4. Familial aggregation in giant cell arteritis and polymyalgia rheumatica: A comprehensive literature review including 4 new families

Author

Liozon E, Ouattara B, Rhaiem K, Kim Heang Ly, Bezanahary H, Loustaud V, Letellier P, Drouet M, Vidal E, Laboratoire de métallurgie physique (LMP), Centre National de la Recherche Scientifique (CNRS)-Université de Poitiers, and Carrion, Claire

Subjects

musculoskeletal diseases, Family Health, Male, [SDV.IMM] Life Sciences [q-bio]/Immunology, Genotype, education, Giant Cell Arteritis, Environmental Exposure, HLA-DR Antigens, Middle Aged, Polymyalgia Rheumatica, Recurrence, [SDV.IMM]Life Sciences [q-bio]/Immunology, Humans, Female, Genetic Predisposition to Disease, skin and connective tissue diseases, Aged

Abstract

International audience; OBJECTIVE: To review personal and published observations of giant cell (temporal) arteritis (GCA) or polymyal-gia rheumatica (PMR) with familial or conjugal aggregation and emphasise on epidemiological, clinical and genetic features of such cases. METHODS: We pooled data obtained from all cases of GCA or PMR with familial aggregation recruited in the department since 1976 and those from reports of familial or conjugal GCA or PMR published in the French-English literature since 1970. RESULTS: During the study period, we diagnosed 460 patients (128 with isolated PMR, 227 with isolated GCA, 105 with PMR/CGA). No conjugal couples were observed in the whole series. No familial cases were identified among PMR patients, whereas the prevalence of familial GCA was 1 in 83 (1 in 250 to 500 expected by chance), as we identified 4 patients (brother-brother, sister with history of affected sister, and daughter with priory affected mother). An additional pair of sisters with TA, recruited several months after diagnosis, is also presented.
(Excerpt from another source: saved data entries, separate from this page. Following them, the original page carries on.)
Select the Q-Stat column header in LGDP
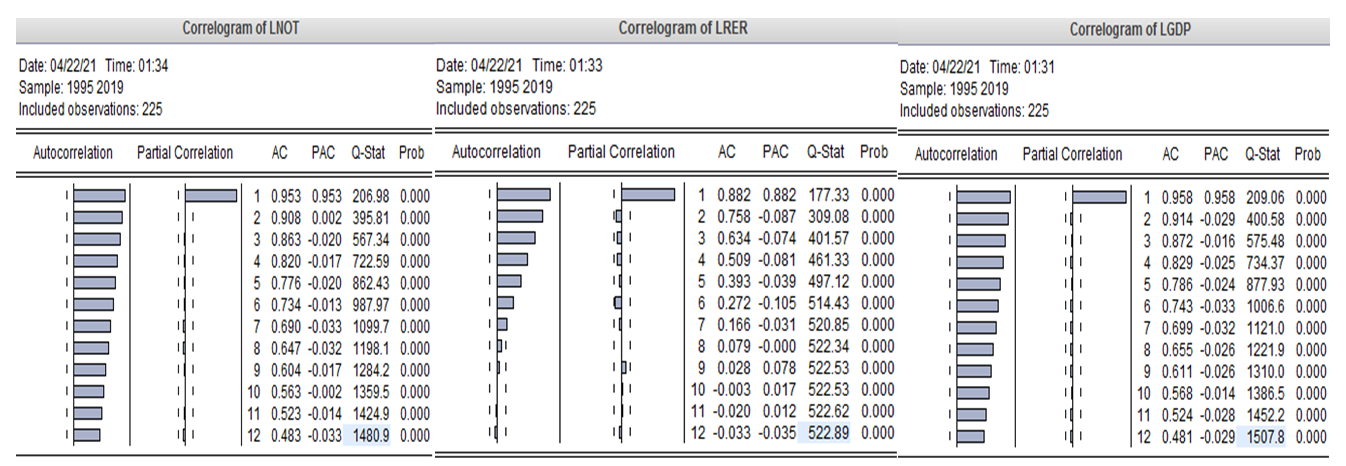The width and height of the screenshot is (1346, 466). coord(1264,155)
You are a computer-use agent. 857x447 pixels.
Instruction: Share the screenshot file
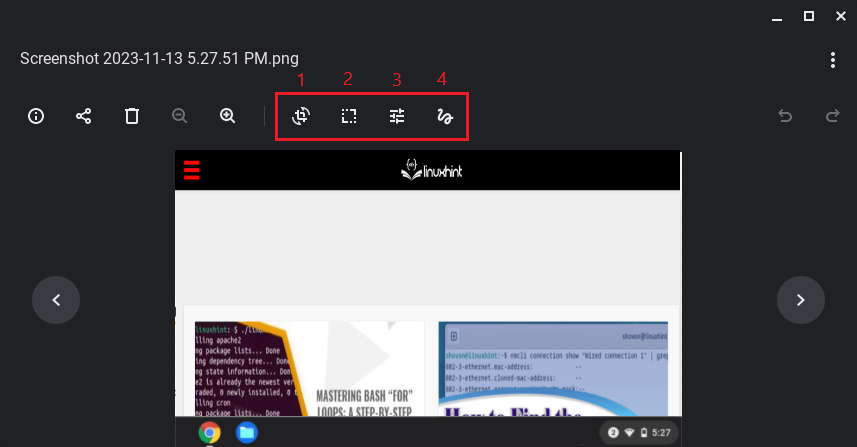pos(84,116)
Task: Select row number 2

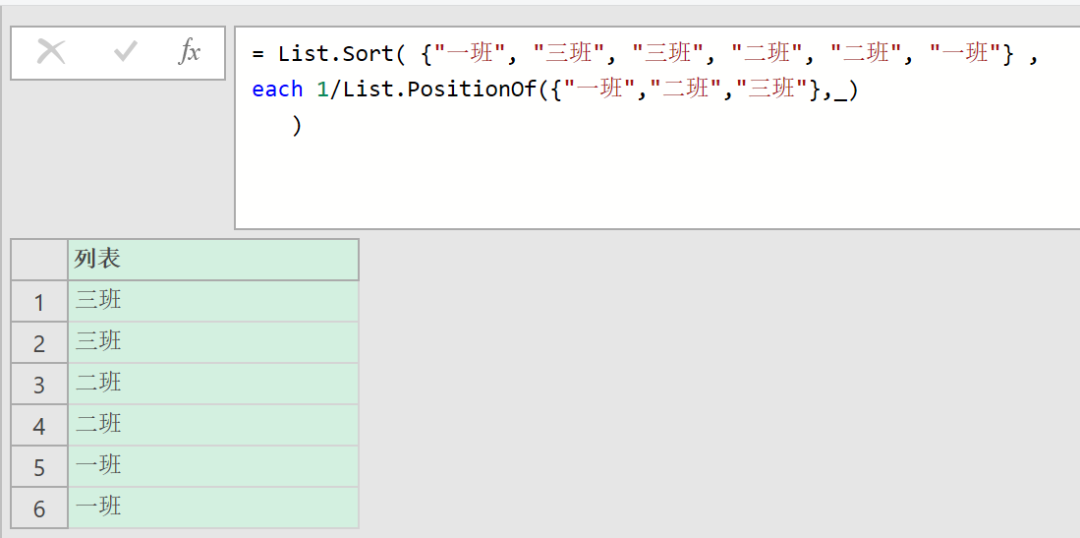Action: coord(39,343)
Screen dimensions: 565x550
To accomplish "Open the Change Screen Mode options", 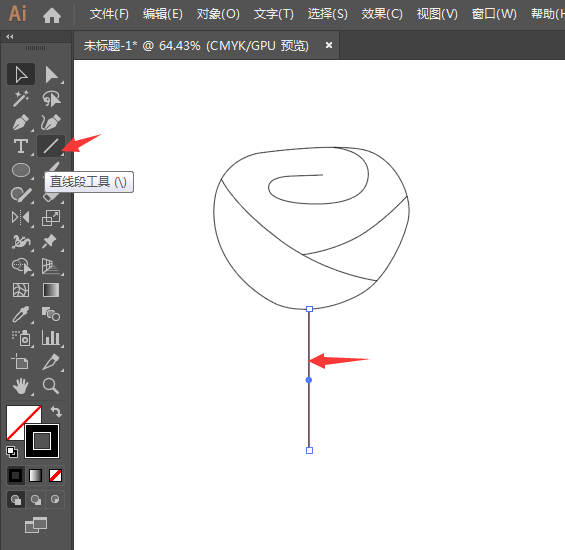I will [x=36, y=525].
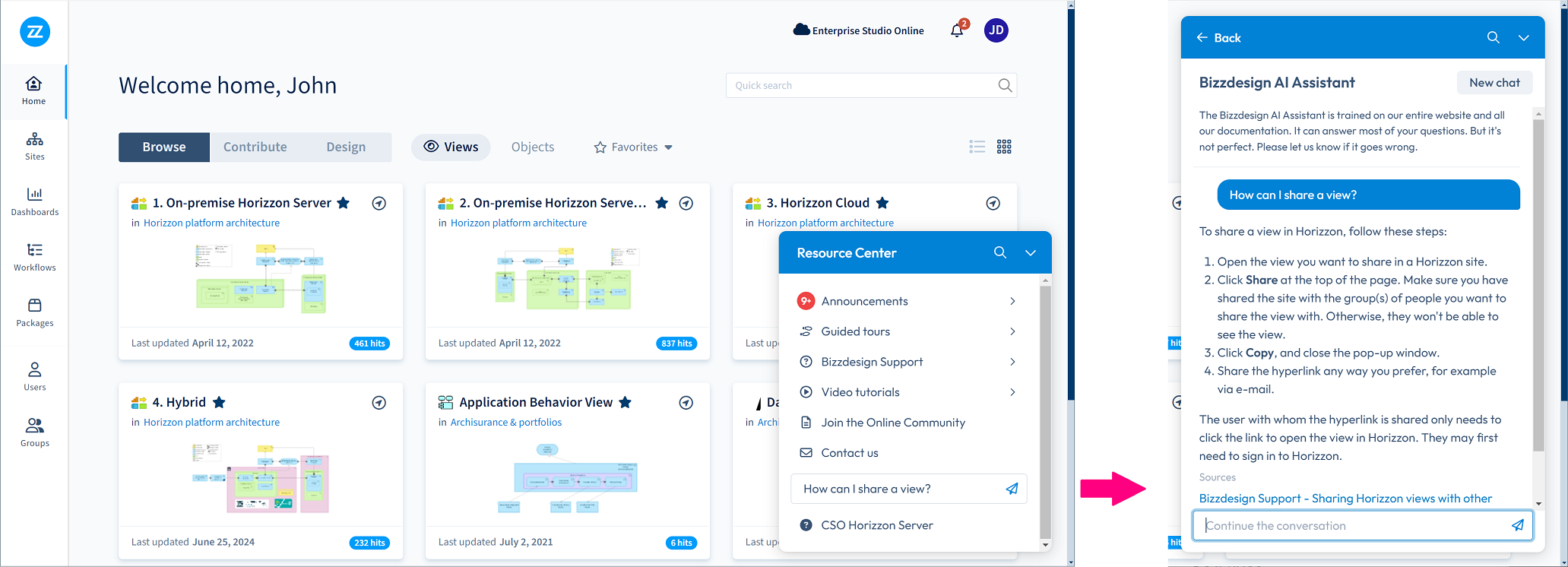
Task: Open the notifications bell
Action: coord(957,30)
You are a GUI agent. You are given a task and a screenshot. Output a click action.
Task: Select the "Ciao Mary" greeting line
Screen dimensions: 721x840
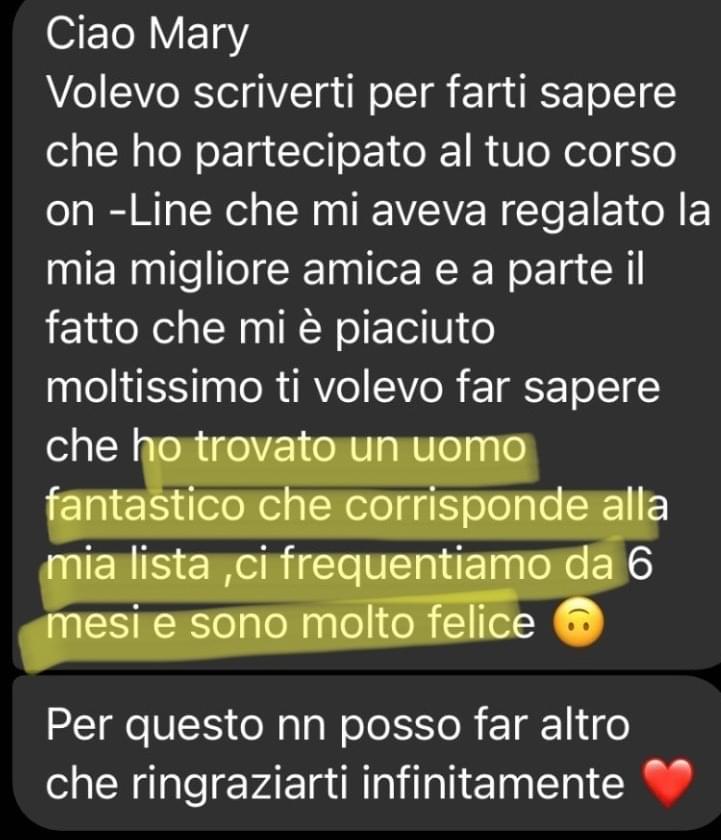click(x=147, y=35)
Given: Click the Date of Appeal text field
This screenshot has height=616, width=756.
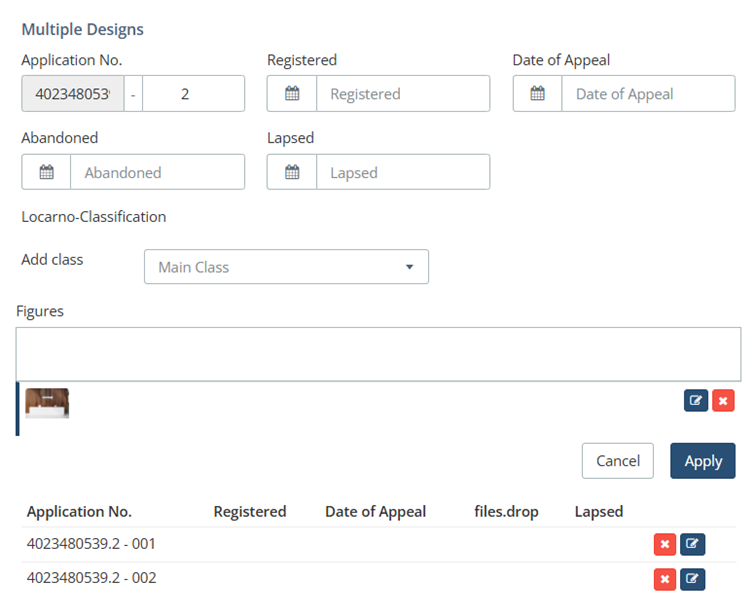Looking at the screenshot, I should coord(647,94).
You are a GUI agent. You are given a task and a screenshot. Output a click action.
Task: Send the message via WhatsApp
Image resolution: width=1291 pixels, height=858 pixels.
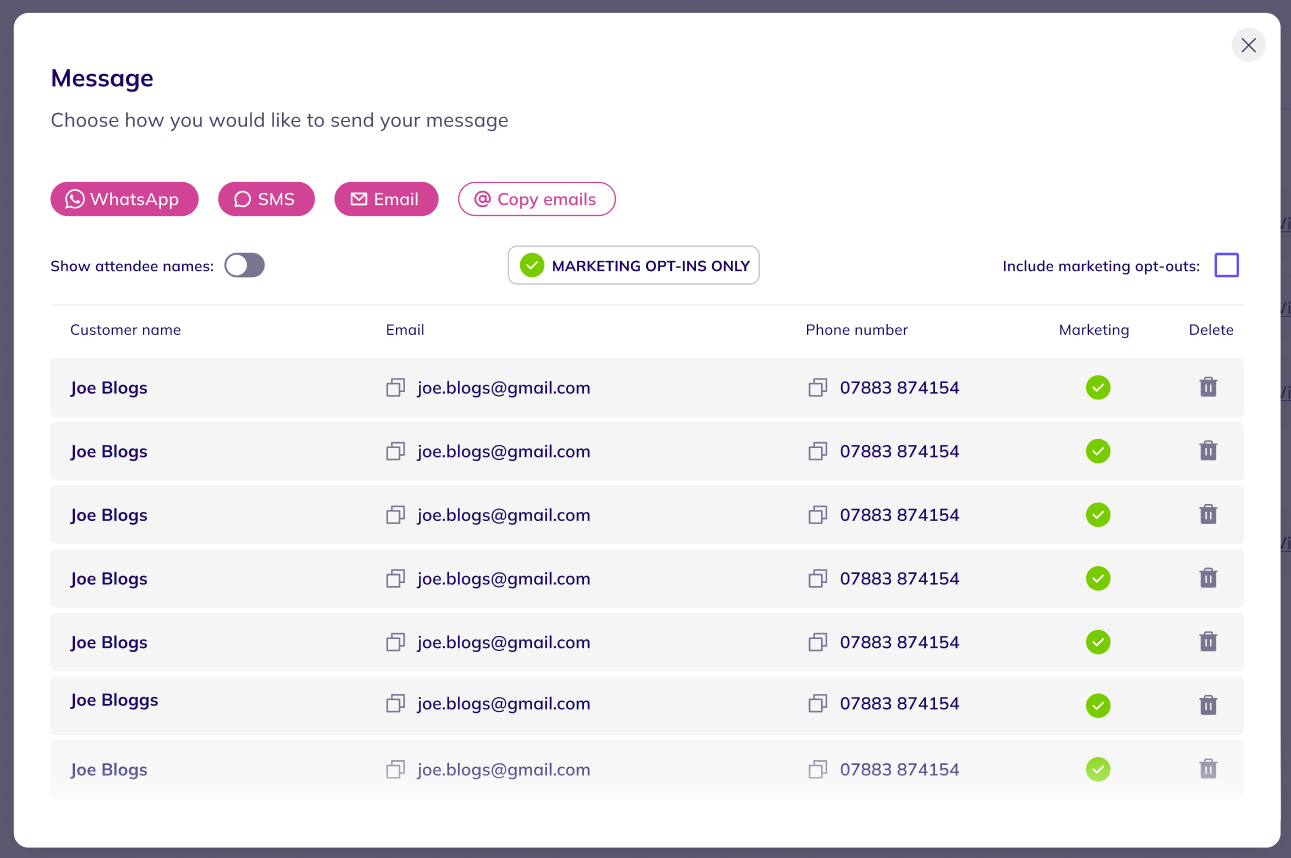point(124,199)
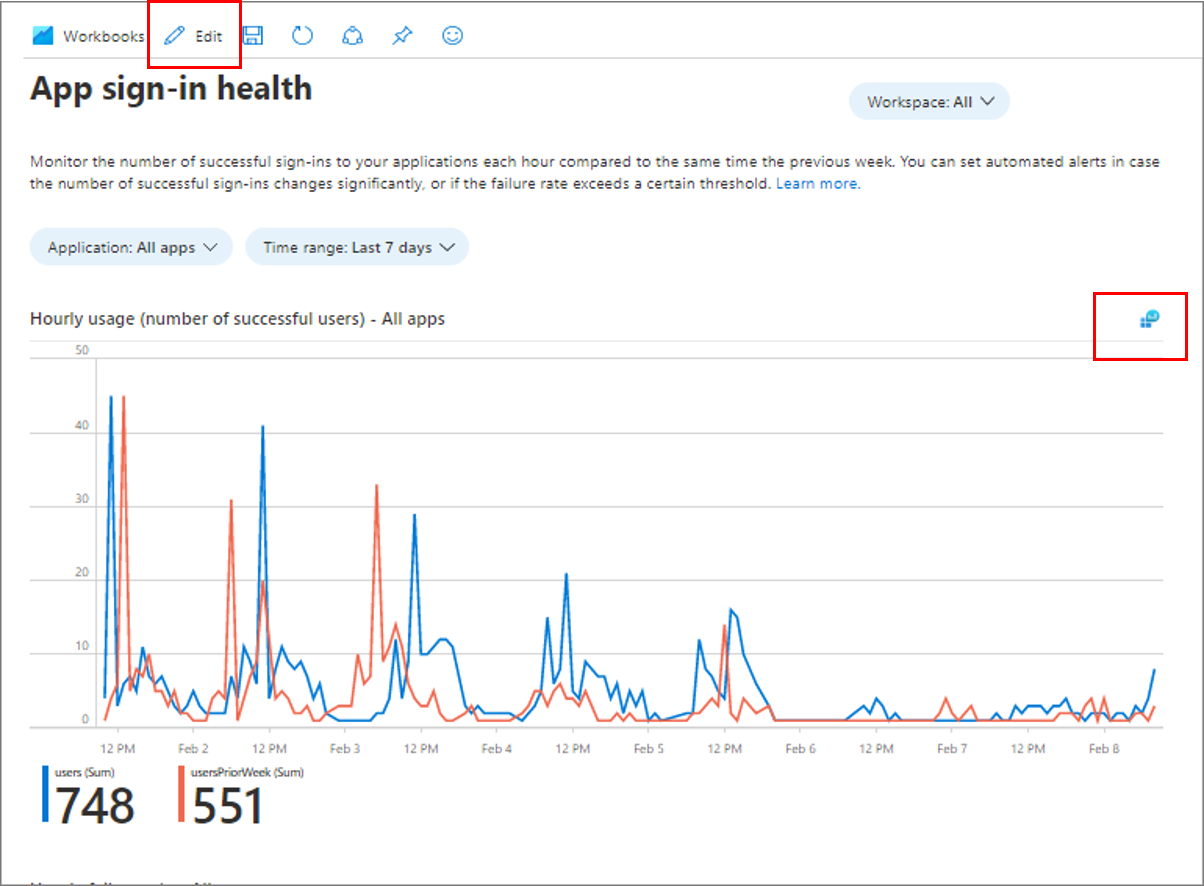Image resolution: width=1204 pixels, height=886 pixels.
Task: Open the Log Analytics icon above the chart
Action: tap(1149, 319)
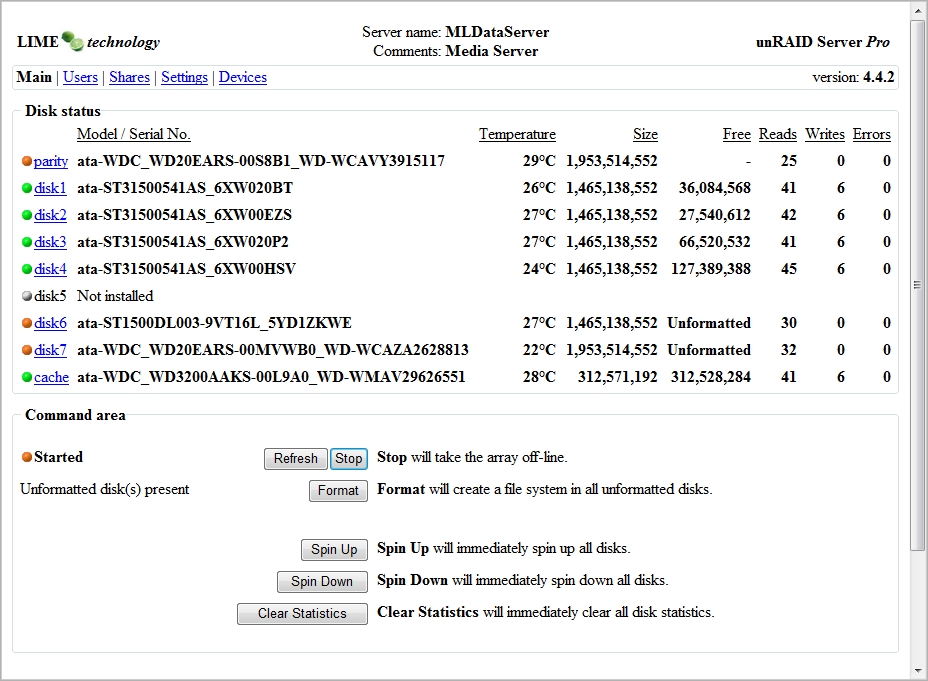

Pooling data from 85 patients (74 with GCA) including our patients, representing 32 families and 8 conjugal pairs, enabled us to draw the following observations: 1) partial or full agreement in the clinical picture (GCA, PMR, or GCA/PMR) was observed in 96% of the siblings pairs, suggesting a common pathogenic mechanism; 2) five kindred were described in whom at least three members were affected; 3) the lag between manifested diseases in familial or conjugal pairs averaged 5.7 years, with synchronous or close disease occurrence in only 26% of the pairs; 4) 18 of 32 assessed patients (56%) carried the DR4 antigen. CONCLUSION: Our survey on familial aggregation of GCA and PMR accumulated data pointing to a genetic predisposition. However, environmental contagious factors could have trigger synchronous disease onset in up to one-fourth of the cases.